■ **REQUIREMENT**
Please rewrite the part of the data that opens with the line containing "kitchen [612, 713]" and closes with the line containing "average [166, 1239]", both lines included, keeping every line, requests too, but scaling each coordinate in the answers by 1.25 and rounding to whole numbers, with halves rounded up. Return only these lines.

— START OF MATERIAL PROVIDED —

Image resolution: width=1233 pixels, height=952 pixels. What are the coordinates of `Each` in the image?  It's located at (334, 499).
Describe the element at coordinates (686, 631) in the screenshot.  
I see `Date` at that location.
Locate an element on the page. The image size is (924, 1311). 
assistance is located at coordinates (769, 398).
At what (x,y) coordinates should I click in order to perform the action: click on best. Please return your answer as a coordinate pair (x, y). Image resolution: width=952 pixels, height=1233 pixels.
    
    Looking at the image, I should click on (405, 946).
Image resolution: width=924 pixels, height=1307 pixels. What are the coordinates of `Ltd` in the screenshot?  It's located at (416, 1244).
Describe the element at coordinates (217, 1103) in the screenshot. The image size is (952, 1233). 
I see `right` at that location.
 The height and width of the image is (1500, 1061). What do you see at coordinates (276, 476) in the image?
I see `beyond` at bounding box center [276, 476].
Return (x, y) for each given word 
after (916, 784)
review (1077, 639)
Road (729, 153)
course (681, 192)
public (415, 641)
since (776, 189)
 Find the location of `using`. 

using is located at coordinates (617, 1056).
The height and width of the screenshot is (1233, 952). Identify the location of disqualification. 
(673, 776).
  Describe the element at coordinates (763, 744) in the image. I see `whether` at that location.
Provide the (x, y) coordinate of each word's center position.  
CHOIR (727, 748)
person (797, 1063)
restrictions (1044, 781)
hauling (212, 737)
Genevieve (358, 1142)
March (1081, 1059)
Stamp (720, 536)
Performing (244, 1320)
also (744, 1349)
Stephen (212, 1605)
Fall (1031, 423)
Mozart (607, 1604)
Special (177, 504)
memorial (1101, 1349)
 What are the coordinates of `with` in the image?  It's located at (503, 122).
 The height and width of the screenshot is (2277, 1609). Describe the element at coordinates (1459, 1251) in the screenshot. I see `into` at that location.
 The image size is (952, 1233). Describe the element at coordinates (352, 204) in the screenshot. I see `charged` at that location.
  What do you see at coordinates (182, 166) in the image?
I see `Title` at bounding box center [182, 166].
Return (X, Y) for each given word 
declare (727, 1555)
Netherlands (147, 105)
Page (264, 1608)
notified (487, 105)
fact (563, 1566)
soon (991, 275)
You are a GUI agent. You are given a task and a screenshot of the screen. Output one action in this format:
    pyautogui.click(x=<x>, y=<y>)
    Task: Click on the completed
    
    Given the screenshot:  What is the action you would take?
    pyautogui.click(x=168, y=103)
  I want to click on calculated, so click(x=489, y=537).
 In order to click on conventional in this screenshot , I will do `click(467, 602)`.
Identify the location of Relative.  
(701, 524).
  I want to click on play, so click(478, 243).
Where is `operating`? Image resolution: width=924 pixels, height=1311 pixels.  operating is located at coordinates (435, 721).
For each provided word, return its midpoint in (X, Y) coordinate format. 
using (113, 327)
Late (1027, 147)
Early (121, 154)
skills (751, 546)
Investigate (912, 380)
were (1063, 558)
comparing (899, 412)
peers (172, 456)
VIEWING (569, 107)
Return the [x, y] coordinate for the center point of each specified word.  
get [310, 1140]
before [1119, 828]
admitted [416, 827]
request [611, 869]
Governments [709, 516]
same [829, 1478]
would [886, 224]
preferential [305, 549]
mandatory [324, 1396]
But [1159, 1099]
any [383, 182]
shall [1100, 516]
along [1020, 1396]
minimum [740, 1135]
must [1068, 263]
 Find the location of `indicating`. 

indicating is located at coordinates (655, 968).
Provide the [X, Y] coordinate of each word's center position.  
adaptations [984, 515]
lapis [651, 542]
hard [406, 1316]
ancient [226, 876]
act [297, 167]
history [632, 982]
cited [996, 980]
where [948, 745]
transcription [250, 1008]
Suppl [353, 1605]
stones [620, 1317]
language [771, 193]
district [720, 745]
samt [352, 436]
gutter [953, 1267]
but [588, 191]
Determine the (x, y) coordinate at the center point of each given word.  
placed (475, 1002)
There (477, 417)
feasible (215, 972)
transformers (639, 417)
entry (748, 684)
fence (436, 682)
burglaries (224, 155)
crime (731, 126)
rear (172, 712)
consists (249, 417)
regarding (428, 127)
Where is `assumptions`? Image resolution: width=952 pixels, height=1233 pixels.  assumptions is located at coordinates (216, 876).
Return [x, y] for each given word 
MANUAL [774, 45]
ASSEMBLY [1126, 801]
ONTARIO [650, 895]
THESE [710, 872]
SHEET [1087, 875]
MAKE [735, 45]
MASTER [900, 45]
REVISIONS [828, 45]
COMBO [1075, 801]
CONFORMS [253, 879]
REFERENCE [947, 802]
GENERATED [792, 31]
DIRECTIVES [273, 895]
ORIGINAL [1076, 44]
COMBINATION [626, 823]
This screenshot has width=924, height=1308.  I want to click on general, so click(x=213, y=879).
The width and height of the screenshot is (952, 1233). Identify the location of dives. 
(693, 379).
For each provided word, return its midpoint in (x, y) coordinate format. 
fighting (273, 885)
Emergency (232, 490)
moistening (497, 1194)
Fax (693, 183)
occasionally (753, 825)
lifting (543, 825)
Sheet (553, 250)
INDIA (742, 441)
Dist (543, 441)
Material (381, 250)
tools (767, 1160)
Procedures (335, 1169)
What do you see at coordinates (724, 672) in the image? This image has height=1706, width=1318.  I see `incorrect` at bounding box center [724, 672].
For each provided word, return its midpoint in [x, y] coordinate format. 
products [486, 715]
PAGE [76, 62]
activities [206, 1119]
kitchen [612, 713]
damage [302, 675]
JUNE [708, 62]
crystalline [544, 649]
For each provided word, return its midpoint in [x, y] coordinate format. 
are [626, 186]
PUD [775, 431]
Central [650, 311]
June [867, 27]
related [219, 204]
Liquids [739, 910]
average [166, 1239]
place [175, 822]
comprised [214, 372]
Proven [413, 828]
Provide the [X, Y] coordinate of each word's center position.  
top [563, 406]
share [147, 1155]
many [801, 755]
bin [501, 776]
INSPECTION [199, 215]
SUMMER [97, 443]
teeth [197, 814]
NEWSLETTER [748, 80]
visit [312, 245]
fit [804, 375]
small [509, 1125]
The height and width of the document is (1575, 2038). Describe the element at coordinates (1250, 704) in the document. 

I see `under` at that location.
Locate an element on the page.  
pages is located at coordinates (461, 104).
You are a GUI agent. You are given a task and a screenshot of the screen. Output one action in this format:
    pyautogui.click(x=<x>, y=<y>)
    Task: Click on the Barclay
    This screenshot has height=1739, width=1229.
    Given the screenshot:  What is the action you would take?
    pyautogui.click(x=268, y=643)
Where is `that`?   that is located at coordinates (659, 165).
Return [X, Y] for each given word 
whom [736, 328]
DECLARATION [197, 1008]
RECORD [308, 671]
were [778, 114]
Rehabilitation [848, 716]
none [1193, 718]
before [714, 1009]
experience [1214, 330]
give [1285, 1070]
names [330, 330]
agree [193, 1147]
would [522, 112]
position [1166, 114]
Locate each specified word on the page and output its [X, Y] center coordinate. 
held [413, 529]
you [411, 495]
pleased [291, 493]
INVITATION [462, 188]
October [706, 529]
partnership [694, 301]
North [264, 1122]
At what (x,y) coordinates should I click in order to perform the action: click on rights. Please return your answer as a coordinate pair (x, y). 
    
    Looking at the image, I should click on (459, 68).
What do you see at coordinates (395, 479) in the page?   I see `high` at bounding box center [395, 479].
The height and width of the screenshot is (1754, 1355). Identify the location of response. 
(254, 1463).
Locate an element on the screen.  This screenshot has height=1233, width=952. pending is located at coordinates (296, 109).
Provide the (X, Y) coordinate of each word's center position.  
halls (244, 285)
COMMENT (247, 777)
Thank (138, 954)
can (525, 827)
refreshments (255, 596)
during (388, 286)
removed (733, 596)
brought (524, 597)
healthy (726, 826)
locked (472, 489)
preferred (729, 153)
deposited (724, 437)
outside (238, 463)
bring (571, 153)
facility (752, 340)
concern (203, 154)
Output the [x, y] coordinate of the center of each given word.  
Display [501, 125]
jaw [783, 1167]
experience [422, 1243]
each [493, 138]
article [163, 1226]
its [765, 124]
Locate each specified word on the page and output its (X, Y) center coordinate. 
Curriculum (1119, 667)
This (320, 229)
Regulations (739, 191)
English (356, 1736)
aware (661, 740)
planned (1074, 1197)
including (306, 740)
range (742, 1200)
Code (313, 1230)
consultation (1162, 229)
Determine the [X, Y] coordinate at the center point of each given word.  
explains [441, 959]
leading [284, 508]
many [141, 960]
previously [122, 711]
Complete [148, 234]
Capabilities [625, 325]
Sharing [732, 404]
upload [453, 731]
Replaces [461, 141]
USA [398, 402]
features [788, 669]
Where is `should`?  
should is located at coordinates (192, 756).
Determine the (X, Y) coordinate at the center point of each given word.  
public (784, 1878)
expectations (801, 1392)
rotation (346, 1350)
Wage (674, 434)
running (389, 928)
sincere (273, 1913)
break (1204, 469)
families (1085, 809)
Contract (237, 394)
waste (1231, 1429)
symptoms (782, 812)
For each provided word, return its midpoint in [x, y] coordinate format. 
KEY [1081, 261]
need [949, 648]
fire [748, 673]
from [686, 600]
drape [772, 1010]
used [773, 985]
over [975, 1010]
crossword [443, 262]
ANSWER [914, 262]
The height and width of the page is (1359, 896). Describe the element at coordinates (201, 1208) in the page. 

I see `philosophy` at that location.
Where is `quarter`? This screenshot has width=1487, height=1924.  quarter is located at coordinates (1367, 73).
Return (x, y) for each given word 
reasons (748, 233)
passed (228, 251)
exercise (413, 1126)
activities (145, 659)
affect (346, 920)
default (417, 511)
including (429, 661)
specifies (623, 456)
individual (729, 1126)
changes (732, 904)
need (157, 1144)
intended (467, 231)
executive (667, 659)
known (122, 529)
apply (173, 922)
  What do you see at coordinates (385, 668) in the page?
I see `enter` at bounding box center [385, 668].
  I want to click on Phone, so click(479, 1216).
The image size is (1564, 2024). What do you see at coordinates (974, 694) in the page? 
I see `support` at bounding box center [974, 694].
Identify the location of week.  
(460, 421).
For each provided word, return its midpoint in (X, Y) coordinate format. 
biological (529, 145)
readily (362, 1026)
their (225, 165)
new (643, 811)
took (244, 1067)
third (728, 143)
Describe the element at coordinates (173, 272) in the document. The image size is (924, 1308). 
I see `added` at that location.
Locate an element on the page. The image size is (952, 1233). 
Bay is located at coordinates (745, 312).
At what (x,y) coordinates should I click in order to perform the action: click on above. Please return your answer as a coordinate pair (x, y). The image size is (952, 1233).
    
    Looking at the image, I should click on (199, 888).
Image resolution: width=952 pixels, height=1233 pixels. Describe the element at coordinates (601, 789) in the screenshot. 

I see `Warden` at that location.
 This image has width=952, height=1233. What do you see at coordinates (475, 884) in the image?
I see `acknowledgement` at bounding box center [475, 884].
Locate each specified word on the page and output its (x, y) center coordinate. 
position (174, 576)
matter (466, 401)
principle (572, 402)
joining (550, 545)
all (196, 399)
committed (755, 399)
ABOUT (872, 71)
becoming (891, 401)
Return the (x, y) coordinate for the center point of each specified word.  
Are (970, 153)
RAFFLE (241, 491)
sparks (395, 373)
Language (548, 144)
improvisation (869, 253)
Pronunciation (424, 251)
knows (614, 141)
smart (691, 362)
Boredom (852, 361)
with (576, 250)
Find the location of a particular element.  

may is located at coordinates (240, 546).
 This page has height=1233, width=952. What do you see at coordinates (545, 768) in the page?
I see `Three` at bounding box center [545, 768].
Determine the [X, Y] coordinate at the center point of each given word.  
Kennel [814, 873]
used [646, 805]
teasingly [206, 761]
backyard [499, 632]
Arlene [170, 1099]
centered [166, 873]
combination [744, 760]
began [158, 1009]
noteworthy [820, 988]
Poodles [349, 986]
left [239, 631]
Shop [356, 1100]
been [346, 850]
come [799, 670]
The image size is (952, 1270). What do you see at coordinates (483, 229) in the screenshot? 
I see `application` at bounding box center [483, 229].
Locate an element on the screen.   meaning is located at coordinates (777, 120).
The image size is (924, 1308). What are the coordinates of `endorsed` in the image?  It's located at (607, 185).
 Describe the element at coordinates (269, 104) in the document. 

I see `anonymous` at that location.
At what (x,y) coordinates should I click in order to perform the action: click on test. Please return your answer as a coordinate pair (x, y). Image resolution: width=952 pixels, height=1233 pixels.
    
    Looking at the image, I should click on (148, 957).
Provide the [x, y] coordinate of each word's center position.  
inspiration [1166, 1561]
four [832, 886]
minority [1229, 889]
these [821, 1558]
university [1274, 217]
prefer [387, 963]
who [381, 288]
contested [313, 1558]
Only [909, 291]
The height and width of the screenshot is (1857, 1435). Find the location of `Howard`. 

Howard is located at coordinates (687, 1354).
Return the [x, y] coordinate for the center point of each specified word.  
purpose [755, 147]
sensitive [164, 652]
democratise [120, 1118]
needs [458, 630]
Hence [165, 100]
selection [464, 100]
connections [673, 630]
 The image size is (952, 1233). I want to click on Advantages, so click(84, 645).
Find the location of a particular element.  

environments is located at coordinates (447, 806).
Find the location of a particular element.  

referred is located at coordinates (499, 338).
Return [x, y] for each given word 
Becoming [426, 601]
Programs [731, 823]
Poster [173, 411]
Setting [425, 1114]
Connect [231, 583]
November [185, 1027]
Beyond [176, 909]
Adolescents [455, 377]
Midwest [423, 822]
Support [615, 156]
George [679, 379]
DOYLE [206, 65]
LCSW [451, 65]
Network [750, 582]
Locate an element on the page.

— END OF MATERIAL PROVIDED —

■ **RESULT**
kitchen [765, 891]
damage [378, 844]
JUNE [885, 78]
crystalline [680, 811]
For each provided word, return its midpoint in [x, y] coordinate format. 
are [783, 233]
PUD [969, 539]
Central [813, 389]
June [1084, 34]
related [274, 255]
Liquids [924, 1138]
average [208, 1549]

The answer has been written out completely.